Inspiral Carpets: Elizabeth Price at the Hunterian Art Gallery

The Skinny meets curator Dominic Paterson to unpick Elizabeth Price’s latest exhibition, UNDERFOOT, at the Hunterian Art Gallery

Feature by Harvey Dimond | 13 Dec 2022

UNDERFOOT, Elizabeth Price's first solo show in Scotland, centres on a complex but tightly structured video installation of the same name, and SAD CARREL, a hand-tufted rug produced by the artist in collaboration with Dovecot Studios in Edinburgh. The crisp, technicolour visuals of the carpets in the video foreground the metallic gold and silver spiralled embellishments of the textile work, stretched sculpturally across a semi-circular structure.

This visual rapport stands in for a broader affinity between the video and textile work: the curator of UNDERFOOT, Dominic Paterson, describes this as a departure for the artist from previous projects and emphasises that this conversation between the two works really sits at the heart of the show. Paterson notes the fascinating link between textile production and computer programming, which creates a circular, reciprocal narrative between textile technology and the digital components deployed in the exhibition. The emergence of computer technology can be partially attributed to the Jacquard Loom, well-known as one of the first programmable technologies.

Many visitors from Glasgow will recognise the boldly patterned carpets that feature in UNDERFOOT as being from the post-1981 Mitchell Library (which are brought to life through digital animation). The video guides the viewer through still images of a modern library space, detailing its spatial, social and material characteristics in vivid and meticulous detail. Price’s specific interest in carpets – which Paterson describes as "lowly things" – continues an ongoing investment in, and affinity for, other materials such as neckties (the subject matter of recent film Felt Tip). In UNDERFOOT, the recognisable carpets of the Mitchell Library become metaphor for "the interactions between social history, popular culture and formal knowledge."
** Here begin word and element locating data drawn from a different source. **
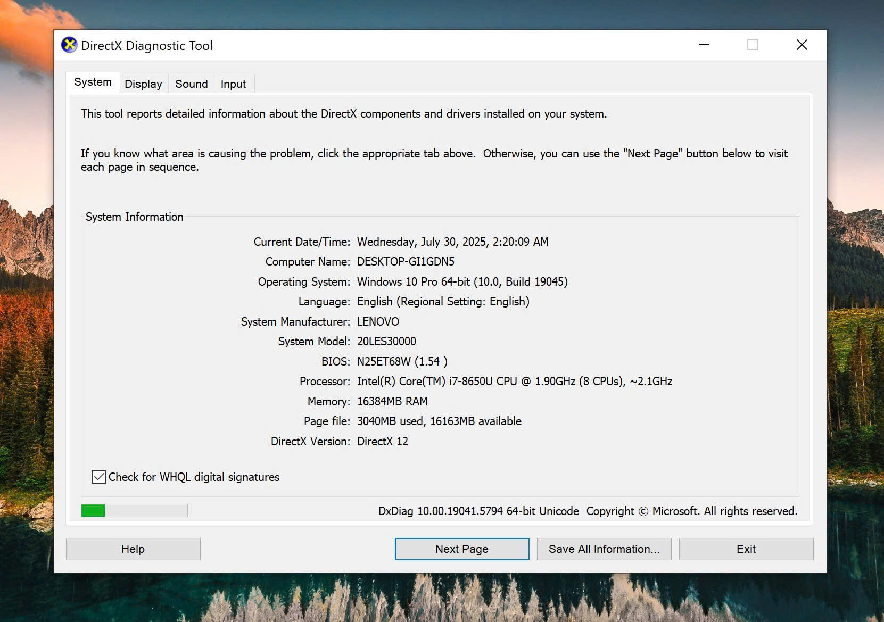Click the computer name DESKTOP-GI1GDN5

(406, 262)
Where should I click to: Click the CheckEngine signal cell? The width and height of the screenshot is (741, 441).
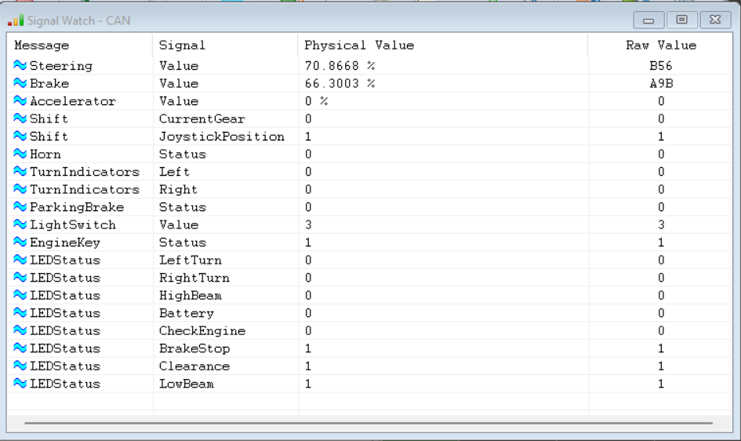pos(202,331)
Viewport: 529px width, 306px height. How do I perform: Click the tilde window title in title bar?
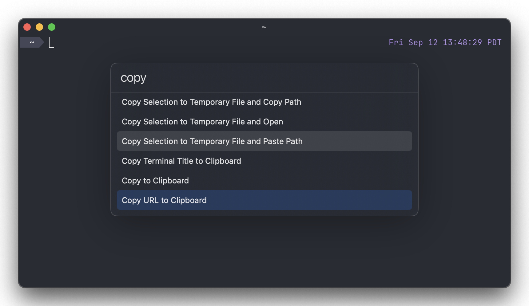[x=264, y=27]
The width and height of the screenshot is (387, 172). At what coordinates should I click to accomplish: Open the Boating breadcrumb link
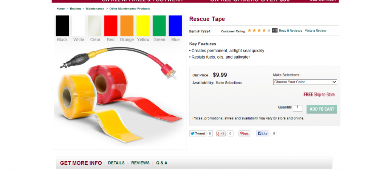[75, 9]
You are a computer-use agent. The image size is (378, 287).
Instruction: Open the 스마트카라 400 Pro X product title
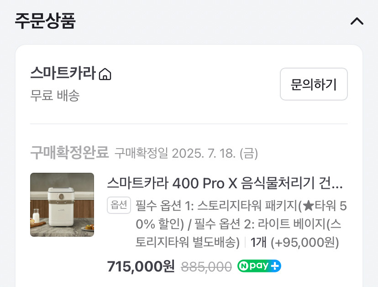click(225, 183)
The library, of course, remains an iconic Glasgow venue and public resource, accessible to Glaswegians from a vast range of backgrounds: Paterson describes it beautifully as "a confident, generous and expansive social sphere in which free access to art, books and culture is offered to all." The library’s importance to the communities it serves, especially during the current cost of living crisis, cannot be underestimated, and UNDERFOOT highlights the importance of public and civic inclusiveness at a pivotal moment, after more than a decade of austerity. 

Although Price was born in Bradford and raised in Luton, she has a long-standing relationship with Glasgow, having travelled to the city as a touring musician during the 1980s as part of the indie band Talulah Gosh. Music remains an integral aspect of her practice, and UNDERFOOT is no exception, with a specific nod to the independent music scene in the city that thrives to this day. The video also has continuities with earlier works, primarily the practice of using the lecture as a structuring device, a tool Price has deployed in various works over the past 15 years.

Paterson explains that the exhibition was a collaborative venture from the get-go. The independent Glasgow-based curatorial team Panel and artist and writer Fiona Jardine extended an invitation to the artist to produce a new textile commission. While the artist worked with Dovecot Studios in Edinburgh to produce the textile work, the Hunterian was selected as the final exhibition venue.

Price’s interest in 19th-century architecture – which both the Mitchell Library and the Hunterian Museum and Art Gallery are examples of – binds these two spaces together, in spite of their distinct and perhaps disparate functions and social settings. Price also spent time in the University of Glasgow’s archives, with invaluable support from former Master Weaver Dr Jonathan Cleaver. The starting point for the exhibition was an initial forage into the Stoddard Templeton Collection at the University of Glasgow – this is reflected in the inclusion of two archival images, which show female workers engaged in the production of carpets. The film is narrated entirely by anonymous women workers, whose analysis forms a specific space that emphasises their own desires, their language becoming more sensuous and evocative as the film unravels.